McMillen Center programs use the “bullying circle” to point out that everyone is affected by bullying and everyone has a role in solving the problem. We teach skills to use whether you are a target, bully, follower, bystander, or upstander, to improve what you can do to stop bullying. When these skills are used, we can have those CDC numbers trending down rather than up.

As I teach these bullying programs, I want the bully to ask themselves some questions before they bully someone else. Why am I going to bully that person again? What will happen if I bully that person?  Will I get into trouble, is it worth it? Does this show respect to the person, if not, what else can I do? We want the bully to think it through before they just act.

We teach being a good communicator includes using body language by standing tall, looking confident, and speaking assertively. Ignoring the bullying and walking away without getting upset will make for a boring target. The bully usually wants the target to get mad, so when youth learn to walk away, they take the power back into their hands.  Encourage the children in your life to get adults involved, to report bullying incidents to adults, and keep reporting until the problem is resolved. The most important thing the target can do is not let the bully get to them.  Discuss these ideas at your next meal and let your children know that you are supporting them.  Encourage them to not believe what the bully says. If they believe what is said, then the bully wins. Help them to find friends who will support them outside of school or the situation in which you are bullied.

Most bullies are smart enough to bully others only when adults are not around, so encourage your children to let adults know what is going on, when it happens, and who is involved. Reporting is NOT tattling; it levels the field so that adults can step in and prevent the bullying.  Bullies can learn friendship skills, if an adult makes time to help them learn other ways to handle their anger. Adults can help by pointing out the positive characteristics of the children involved and encouraging them to consider the long term.  Adults can also help by not allowing bullying, insulting comments to be made within the environment.

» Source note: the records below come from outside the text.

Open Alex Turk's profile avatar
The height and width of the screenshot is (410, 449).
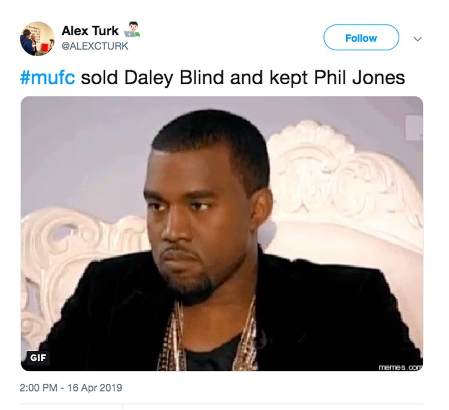pos(37,39)
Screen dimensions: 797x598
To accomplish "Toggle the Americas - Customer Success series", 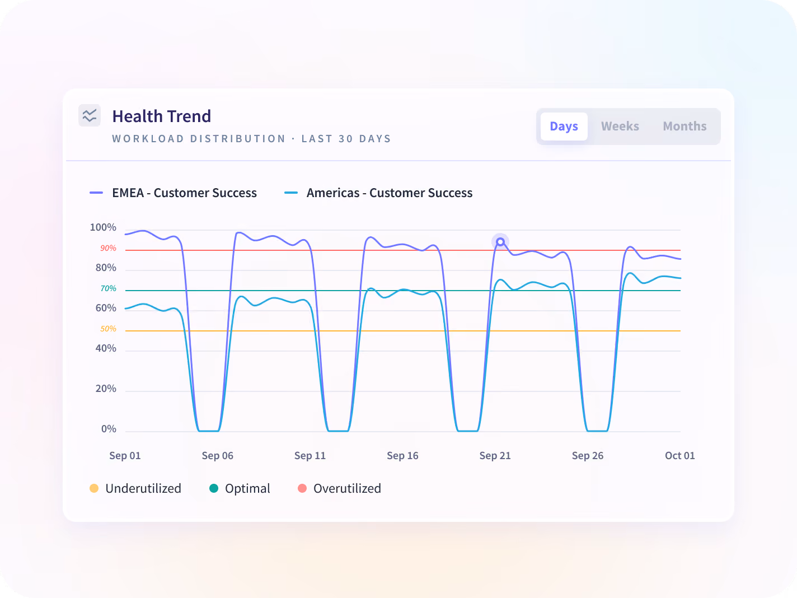I will coord(378,193).
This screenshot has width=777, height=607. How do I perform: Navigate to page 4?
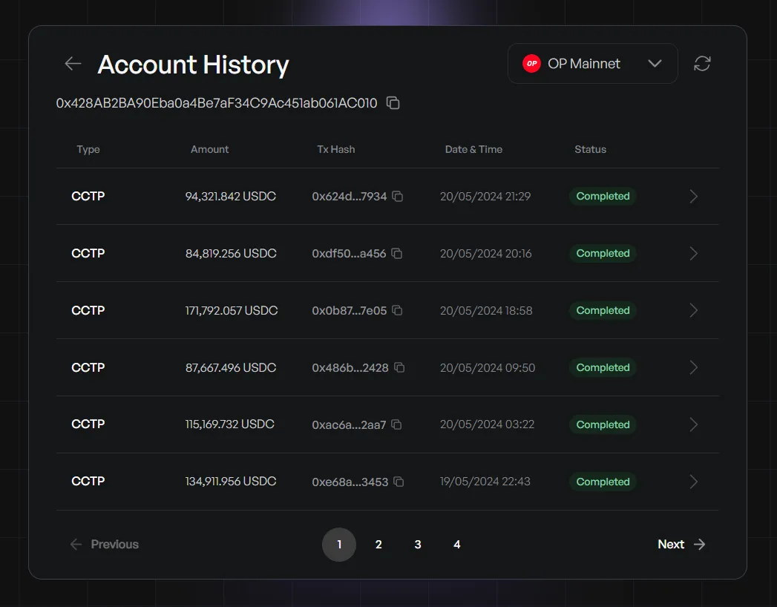457,544
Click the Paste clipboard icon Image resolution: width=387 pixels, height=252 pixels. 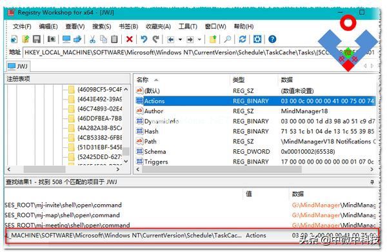pos(114,39)
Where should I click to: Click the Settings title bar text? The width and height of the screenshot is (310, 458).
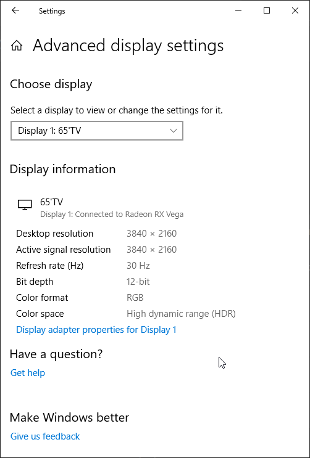click(52, 11)
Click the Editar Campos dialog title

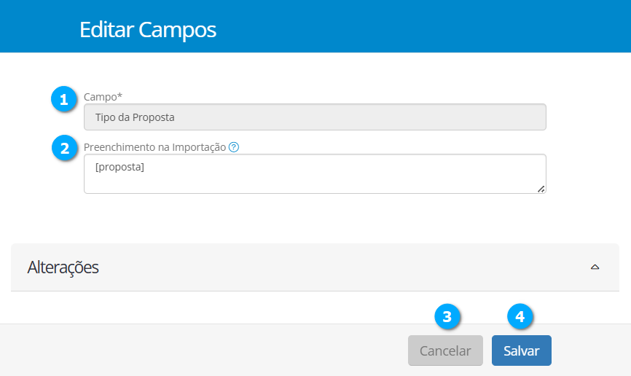click(x=148, y=30)
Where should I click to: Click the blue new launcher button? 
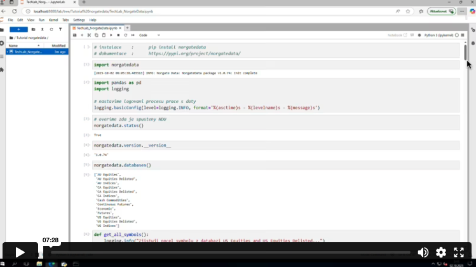click(x=18, y=29)
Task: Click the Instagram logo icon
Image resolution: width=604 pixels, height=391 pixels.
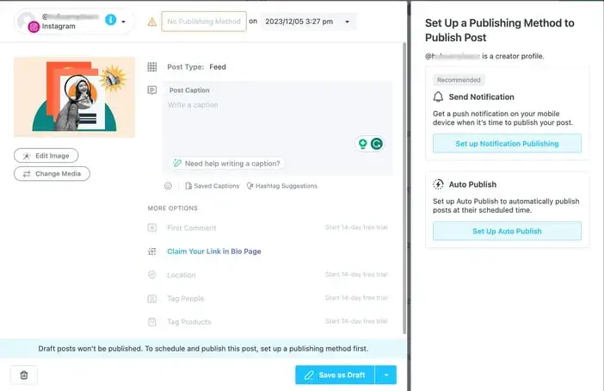Action: (34, 27)
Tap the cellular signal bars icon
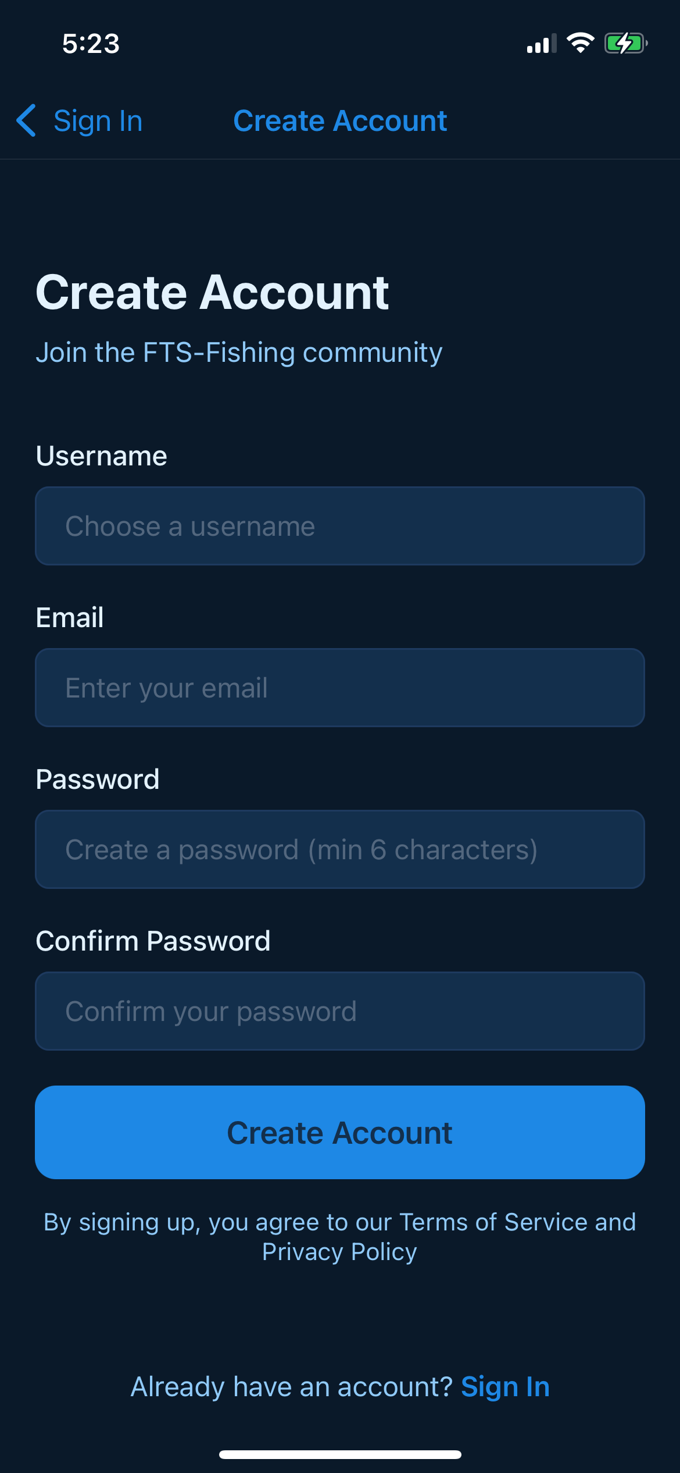Screen dimensions: 680x1473 (541, 44)
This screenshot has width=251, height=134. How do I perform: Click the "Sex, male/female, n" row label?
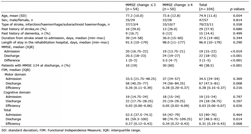click(x=17, y=20)
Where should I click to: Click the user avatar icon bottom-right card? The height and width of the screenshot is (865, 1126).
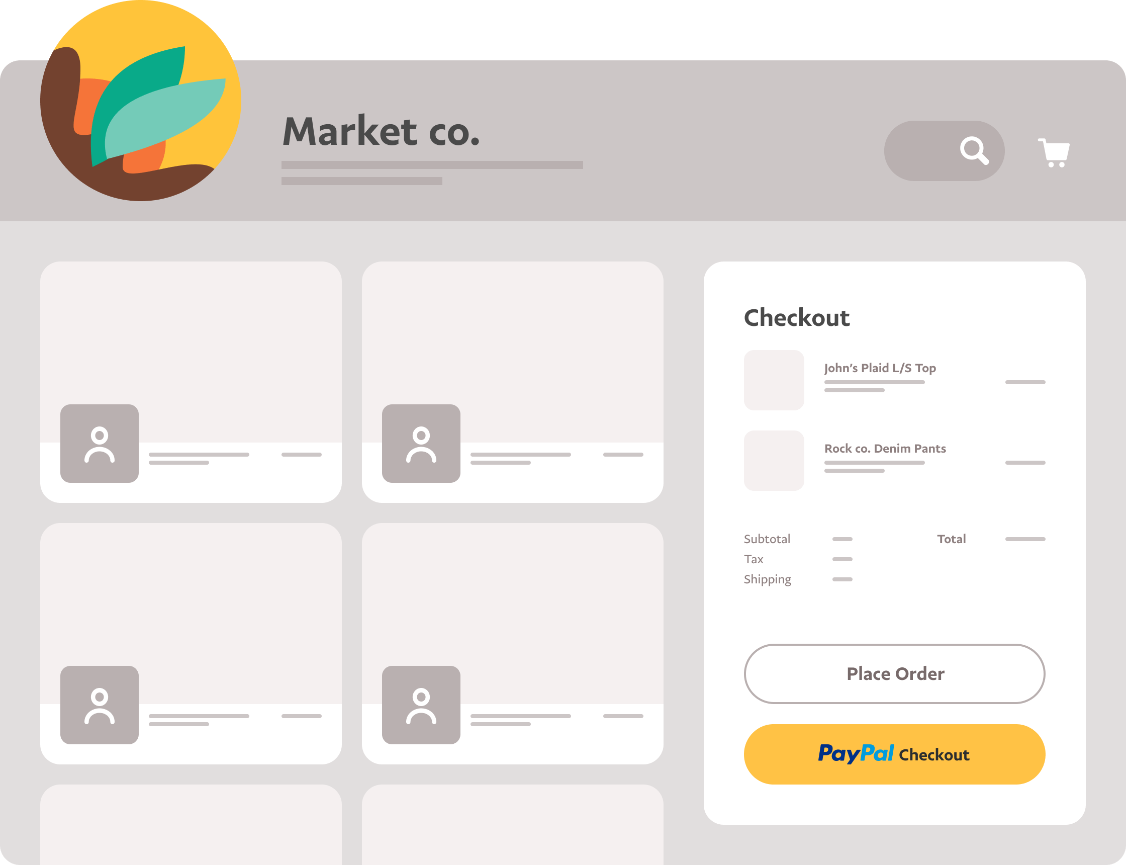pos(420,704)
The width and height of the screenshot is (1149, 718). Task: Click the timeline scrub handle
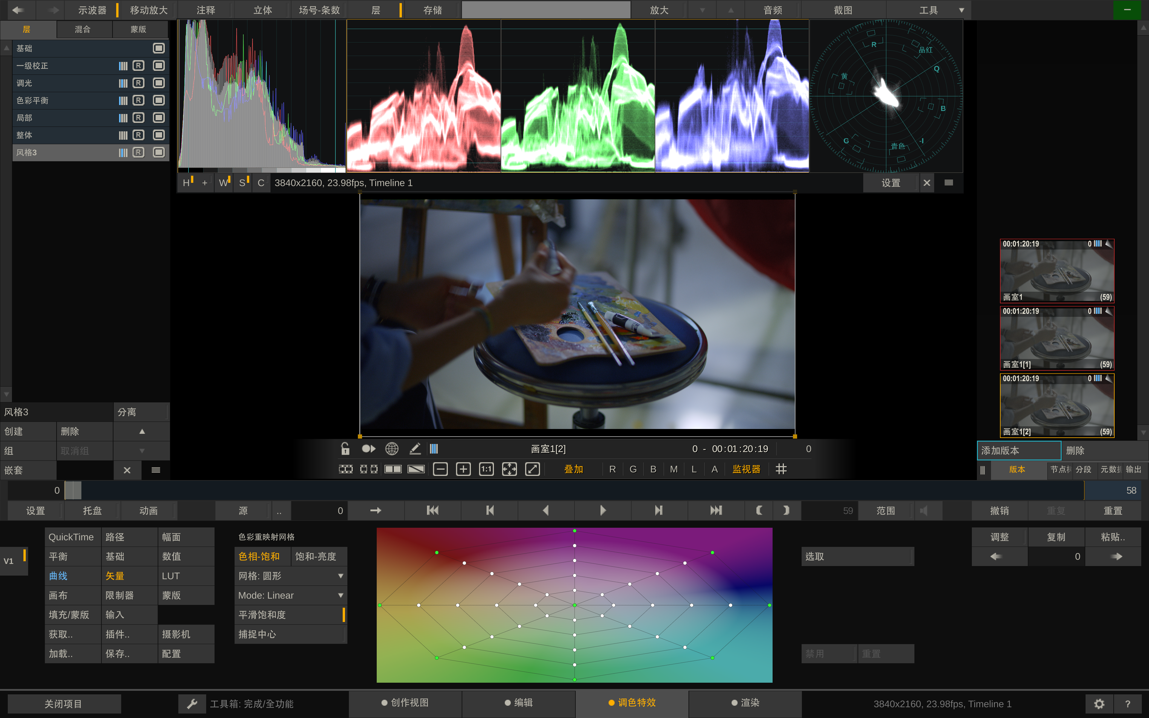click(x=73, y=491)
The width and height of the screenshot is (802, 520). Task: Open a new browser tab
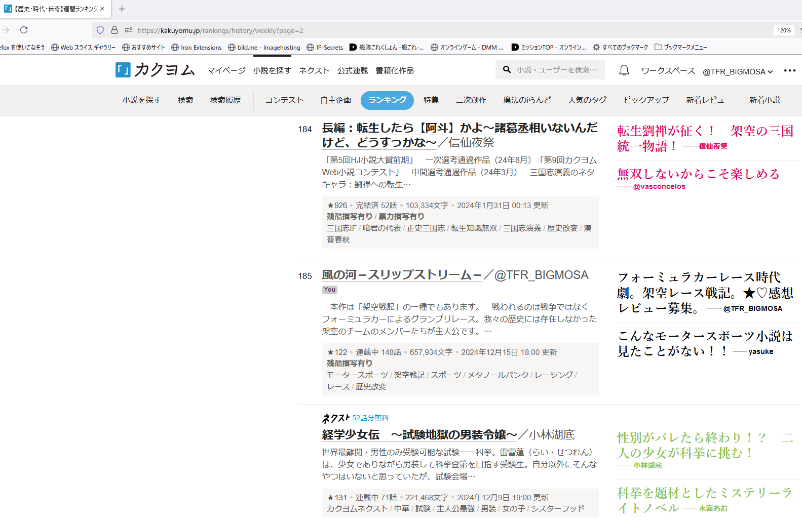point(122,9)
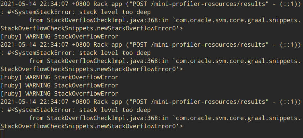Image resolution: width=303 pixels, height=138 pixels.
Task: Click "+0800" in the second timestamped line
Action: click(81, 45)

Friendly teasing when the comments or jokes go both ways in a relationship is NOT bullying. Nor is bullying an accidental comment or injury. Bullying is when the teasing or comments or physical interaction is on purpose, and only one way, with the intent of hurting, embarrassing or scaring the target. If everyone in the community does their part, we have a greater chance of tackling the bullying that plagues our communities. Bullying can be stopped, but it takes everyone making positive choices.